There are a couple things you have to understand.

1. You ultimately know your product better than your customer.

2. You might be on a DSL line or cable modem, but a lot of users are still on dial-ups

So what does this mean? It means that you need to create a ‘web friendly' site. Optimize it to ensure a quick download time over 56k and convey your message very clearly to your user. Compressing your site's file size is essential for any web business. If your site takes more than 10 - 12 seconds to load over 56k, you are definitely losing customers. Try taking away flashy graphics that are just taking up valuable space and that are not really needed. Next, get an image optimizer and start crunching your graphics. This is where the major downfall is for almost any site. They look great, but some graphics are just too big. After your site's file size is optimized, you need to come up with a game plan for your message.

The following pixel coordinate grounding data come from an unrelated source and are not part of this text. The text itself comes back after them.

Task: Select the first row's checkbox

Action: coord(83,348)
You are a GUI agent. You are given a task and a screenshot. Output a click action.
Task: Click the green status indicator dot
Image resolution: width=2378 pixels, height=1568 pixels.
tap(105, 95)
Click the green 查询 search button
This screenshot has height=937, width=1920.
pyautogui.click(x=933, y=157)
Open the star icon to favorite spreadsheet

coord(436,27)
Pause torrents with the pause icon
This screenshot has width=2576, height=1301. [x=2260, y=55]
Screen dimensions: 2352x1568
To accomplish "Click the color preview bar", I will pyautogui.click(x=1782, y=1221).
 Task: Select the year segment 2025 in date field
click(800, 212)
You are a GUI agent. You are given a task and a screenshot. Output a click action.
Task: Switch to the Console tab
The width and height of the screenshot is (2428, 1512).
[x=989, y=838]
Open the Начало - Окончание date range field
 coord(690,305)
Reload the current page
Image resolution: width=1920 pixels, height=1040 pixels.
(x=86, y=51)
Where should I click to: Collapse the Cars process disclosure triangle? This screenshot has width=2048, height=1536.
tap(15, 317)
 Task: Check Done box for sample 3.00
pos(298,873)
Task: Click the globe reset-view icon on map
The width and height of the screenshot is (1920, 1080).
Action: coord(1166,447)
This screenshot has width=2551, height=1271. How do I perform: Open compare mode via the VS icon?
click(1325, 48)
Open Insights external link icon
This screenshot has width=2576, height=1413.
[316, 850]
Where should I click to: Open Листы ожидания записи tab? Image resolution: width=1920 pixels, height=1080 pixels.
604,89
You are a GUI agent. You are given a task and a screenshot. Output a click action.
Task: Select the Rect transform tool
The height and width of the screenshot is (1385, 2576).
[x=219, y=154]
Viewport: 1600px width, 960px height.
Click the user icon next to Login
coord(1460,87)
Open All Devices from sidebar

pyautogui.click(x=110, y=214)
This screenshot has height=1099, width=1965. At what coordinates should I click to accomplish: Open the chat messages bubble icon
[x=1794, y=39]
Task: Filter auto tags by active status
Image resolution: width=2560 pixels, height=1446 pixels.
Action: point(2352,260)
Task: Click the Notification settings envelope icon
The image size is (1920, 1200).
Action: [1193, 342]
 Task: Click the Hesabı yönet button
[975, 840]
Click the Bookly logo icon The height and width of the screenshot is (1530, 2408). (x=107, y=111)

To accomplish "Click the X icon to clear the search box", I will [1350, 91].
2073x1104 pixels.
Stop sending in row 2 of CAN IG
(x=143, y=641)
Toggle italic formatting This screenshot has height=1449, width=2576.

Whatever you sell, you must be able to clearly spell it out for your customers. Remember, your site is your personal salesman and it only says what you want it to. Therefore, imagine if you walked into a retail store and a sales representative came up to you and started pitching the latest and greatest product. What would it take for you to buy? What would it take for other people to buy? What keywords or phrases ring in people's ears? These are the questions you need to ask yourself when writing the text on your website. Every product/service is different, so there is no sell-all universal answer. This is something you will have to formulate on your own. What ever text you decide to put on your site, make it flow properly. Avoid sentence fragments and grammatical errors that could in the end trip up your users and cause confusion. Conclusively, don't overlook the power of surveys and polls. If you don't think your site is performing as well as it should be, ask your customers what they think. Nobody can give you better feedback than your target market.